[WHAT TO PRODUCE] Repeat, line for line, the entries printed below.
┄┄┄┄┄┄┄┄┄┄
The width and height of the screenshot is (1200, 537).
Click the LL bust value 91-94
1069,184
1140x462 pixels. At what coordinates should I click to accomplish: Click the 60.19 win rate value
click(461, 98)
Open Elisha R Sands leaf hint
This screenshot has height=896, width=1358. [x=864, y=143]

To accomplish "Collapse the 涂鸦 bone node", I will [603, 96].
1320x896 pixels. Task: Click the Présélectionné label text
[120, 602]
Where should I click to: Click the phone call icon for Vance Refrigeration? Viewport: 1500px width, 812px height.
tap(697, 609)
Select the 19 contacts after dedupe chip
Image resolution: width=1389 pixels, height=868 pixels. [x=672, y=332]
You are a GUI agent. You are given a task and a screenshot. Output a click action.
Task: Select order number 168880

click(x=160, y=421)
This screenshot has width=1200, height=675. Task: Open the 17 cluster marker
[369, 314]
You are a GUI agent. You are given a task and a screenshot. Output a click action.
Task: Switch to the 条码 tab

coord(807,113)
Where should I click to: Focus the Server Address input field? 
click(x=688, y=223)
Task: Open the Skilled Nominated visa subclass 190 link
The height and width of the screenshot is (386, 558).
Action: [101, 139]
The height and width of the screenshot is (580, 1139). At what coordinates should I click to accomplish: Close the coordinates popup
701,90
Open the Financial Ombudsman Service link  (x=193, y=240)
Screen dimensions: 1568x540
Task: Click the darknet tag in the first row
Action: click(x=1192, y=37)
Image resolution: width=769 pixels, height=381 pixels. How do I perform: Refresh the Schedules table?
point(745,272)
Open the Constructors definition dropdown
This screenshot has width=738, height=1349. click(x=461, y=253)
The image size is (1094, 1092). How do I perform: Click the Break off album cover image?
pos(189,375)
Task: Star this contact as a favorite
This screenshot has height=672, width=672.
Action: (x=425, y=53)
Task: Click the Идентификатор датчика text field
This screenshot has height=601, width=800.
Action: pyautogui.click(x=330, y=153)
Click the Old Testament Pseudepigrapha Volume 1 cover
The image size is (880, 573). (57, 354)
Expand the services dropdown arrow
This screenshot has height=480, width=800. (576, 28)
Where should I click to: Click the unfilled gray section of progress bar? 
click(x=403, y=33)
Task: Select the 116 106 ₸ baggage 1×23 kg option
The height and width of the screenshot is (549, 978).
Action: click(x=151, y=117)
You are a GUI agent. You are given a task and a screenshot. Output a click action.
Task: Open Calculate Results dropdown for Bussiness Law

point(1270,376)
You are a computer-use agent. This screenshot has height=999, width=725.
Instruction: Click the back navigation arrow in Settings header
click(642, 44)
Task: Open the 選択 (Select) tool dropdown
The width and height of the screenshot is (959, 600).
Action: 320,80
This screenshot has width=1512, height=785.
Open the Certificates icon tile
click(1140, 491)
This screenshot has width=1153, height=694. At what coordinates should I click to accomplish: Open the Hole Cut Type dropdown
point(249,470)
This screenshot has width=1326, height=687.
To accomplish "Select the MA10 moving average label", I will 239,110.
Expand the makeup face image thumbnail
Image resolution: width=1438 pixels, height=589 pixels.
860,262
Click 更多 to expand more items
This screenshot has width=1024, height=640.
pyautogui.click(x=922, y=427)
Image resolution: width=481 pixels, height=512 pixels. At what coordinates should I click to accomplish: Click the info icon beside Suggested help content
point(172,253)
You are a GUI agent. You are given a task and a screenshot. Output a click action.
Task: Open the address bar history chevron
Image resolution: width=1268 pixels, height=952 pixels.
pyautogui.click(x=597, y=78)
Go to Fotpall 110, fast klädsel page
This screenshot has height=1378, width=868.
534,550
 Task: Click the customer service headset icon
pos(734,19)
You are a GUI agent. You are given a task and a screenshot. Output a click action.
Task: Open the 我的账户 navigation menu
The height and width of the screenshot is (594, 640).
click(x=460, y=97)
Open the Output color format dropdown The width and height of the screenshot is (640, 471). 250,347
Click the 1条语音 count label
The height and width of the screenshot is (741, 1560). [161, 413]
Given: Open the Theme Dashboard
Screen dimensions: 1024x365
┄┄┄┄┄┄┄┄┄┄
[RESPONSE AREA]
The width and height of the screenshot is (1200, 537).
Click the LL bust value 91-94
1069,184
1140x462 pixels. At what coordinates should I click to accomplish: Click the 60.19 win rate value
click(461, 98)
Open Elisha R Sands leaf hint
This screenshot has height=896, width=1358. [x=864, y=143]

To accomplish "Collapse the 涂鸦 bone node", I will [603, 96].
1320x896 pixels. Task: Click the Présélectionné label text
[120, 602]
Where should I click to: Click the phone call icon for Vance Refrigeration? Viewport: 1500px width, 812px height.
tap(697, 609)
Select the 19 contacts after dedupe chip
Image resolution: width=1389 pixels, height=868 pixels. [x=672, y=332]
You are a GUI agent. You are given a task and a screenshot. Output a click action.
Task: Select order number 168880

click(x=160, y=421)
This screenshot has width=1200, height=675. Task: Open the 17 cluster marker
[369, 314]
You are a GUI agent. You are given a task and a screenshot. Output a click action.
Task: Switch to the 条码 tab

coord(807,113)
Where should I click to: Focus the Server Address input field? 
click(x=688, y=223)
Task: Open the Skilled Nominated visa subclass 190 link
The height and width of the screenshot is (386, 558).
Action: [101, 139]
The height and width of the screenshot is (580, 1139). At what coordinates should I click to accomplish: Close the coordinates popup
701,90
Open the Financial Ombudsman Service link  (x=193, y=240)
Screen dimensions: 1568x540
Task: Click the darknet tag in the first row
Action: click(x=1192, y=37)
Image resolution: width=769 pixels, height=381 pixels. How do I perform: Refresh the Schedules table?
point(745,272)
Open the Constructors definition dropdown
This screenshot has width=738, height=1349. click(x=461, y=253)
The image size is (1094, 1092). How do I perform: Click the Break off album cover image?
pos(189,375)
Task: Star this contact as a favorite
This screenshot has height=672, width=672.
Action: (x=425, y=53)
Task: Click the Идентификатор датчика text field
This screenshot has height=601, width=800.
Action: pyautogui.click(x=330, y=153)
Click the Old Testament Pseudepigrapha Volume 1 cover
The image size is (880, 573). (57, 354)
Expand the services dropdown arrow
This screenshot has height=480, width=800. (576, 28)
Where should I click to: Click the unfilled gray section of progress bar? 
click(x=403, y=33)
Task: Select the 116 106 ₸ baggage 1×23 kg option
The height and width of the screenshot is (549, 978).
Action: click(x=151, y=117)
You are a GUI agent. You are given a task and a screenshot. Output a click action.
Task: Open Calculate Results dropdown for Bussiness Law

point(1270,376)
You are a computer-use agent. This screenshot has height=999, width=725.
Instruction: Click the back navigation arrow in Settings header
click(642, 44)
Task: Open the 選択 (Select) tool dropdown
The width and height of the screenshot is (959, 600).
Action: 320,80
This screenshot has width=1512, height=785.
Open the Certificates icon tile
click(1140, 491)
This screenshot has width=1153, height=694. At what coordinates should I click to accomplish: Open the Hole Cut Type dropdown
point(249,470)
This screenshot has width=1326, height=687.
To accomplish "Select the MA10 moving average label", I will 239,110.
Expand the makeup face image thumbnail
Image resolution: width=1438 pixels, height=589 pixels.
860,262
Click 更多 to expand more items
This screenshot has width=1024, height=640.
pyautogui.click(x=922, y=427)
Image resolution: width=481 pixels, height=512 pixels. At what coordinates should I click to accomplish: Click the info icon beside Suggested help content
point(172,253)
You are a GUI agent. You are given a task and a screenshot. Output a click action.
Task: Open the address bar history chevron
Image resolution: width=1268 pixels, height=952 pixels.
pyautogui.click(x=597, y=78)
Go to Fotpall 110, fast klädsel page
This screenshot has height=1378, width=868.
534,550
 Task: Click the customer service headset icon
pos(734,19)
You are a GUI agent. You are given a task and a screenshot. Output a click action.
Task: Open the 我的账户 navigation menu
The height and width of the screenshot is (594, 640).
click(x=460, y=97)
Open the Output color format dropdown The width and height of the screenshot is (640, 471). 250,347
Click the 1条语音 count label
The height and width of the screenshot is (741, 1560). [161, 413]
Given: Open the Theme Dashboard
Screen dimensions: 1024x365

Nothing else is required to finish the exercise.